What you need to do:
Go through the material and copy each line in which the word "will" shows up.

Data for this exercise:

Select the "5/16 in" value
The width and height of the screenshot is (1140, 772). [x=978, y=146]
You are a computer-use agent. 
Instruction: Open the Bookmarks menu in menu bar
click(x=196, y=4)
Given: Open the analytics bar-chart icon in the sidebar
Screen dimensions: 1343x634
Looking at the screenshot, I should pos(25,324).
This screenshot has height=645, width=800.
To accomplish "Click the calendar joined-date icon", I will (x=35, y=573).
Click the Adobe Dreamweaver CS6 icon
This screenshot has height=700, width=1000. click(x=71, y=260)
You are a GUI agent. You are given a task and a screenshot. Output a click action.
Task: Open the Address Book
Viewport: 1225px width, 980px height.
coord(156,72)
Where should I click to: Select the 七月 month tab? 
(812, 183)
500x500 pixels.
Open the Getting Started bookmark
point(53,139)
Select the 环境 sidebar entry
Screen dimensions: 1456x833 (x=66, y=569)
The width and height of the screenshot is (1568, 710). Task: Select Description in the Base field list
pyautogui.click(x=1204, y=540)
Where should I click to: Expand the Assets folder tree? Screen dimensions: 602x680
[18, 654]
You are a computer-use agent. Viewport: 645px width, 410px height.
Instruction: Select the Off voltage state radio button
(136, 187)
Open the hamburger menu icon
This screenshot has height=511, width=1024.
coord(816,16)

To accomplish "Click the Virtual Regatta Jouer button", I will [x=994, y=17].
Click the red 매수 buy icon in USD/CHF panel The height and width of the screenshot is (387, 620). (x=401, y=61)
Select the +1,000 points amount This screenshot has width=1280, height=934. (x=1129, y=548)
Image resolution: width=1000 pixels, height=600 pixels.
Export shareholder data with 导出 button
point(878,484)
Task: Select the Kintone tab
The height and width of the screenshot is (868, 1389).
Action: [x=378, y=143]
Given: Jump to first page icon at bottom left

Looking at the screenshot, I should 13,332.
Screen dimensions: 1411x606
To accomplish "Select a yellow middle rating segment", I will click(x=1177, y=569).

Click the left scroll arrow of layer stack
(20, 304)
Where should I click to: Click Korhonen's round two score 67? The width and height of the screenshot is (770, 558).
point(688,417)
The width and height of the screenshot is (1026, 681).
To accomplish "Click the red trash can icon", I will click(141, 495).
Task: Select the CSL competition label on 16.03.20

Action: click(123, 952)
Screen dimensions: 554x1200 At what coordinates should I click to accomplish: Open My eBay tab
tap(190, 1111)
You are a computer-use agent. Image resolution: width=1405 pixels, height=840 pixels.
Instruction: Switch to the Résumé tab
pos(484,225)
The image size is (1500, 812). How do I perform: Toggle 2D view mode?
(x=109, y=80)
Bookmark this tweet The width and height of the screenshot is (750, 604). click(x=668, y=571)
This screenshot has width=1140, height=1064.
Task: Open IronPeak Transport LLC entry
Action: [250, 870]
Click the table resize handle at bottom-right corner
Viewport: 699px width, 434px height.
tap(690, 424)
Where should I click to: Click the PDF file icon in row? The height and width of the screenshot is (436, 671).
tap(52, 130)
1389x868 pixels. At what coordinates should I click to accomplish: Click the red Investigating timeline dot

Reply:
To accomplish "Click the calendar joined-date icon", I will (x=35, y=573).
To accomplish "Click the Virtual Regatta Jouer button", I will [x=994, y=17].
To accomplish "Select a yellow middle rating segment", I will click(x=1177, y=569).
To accomplish "Click the red trash can icon", I will click(141, 495).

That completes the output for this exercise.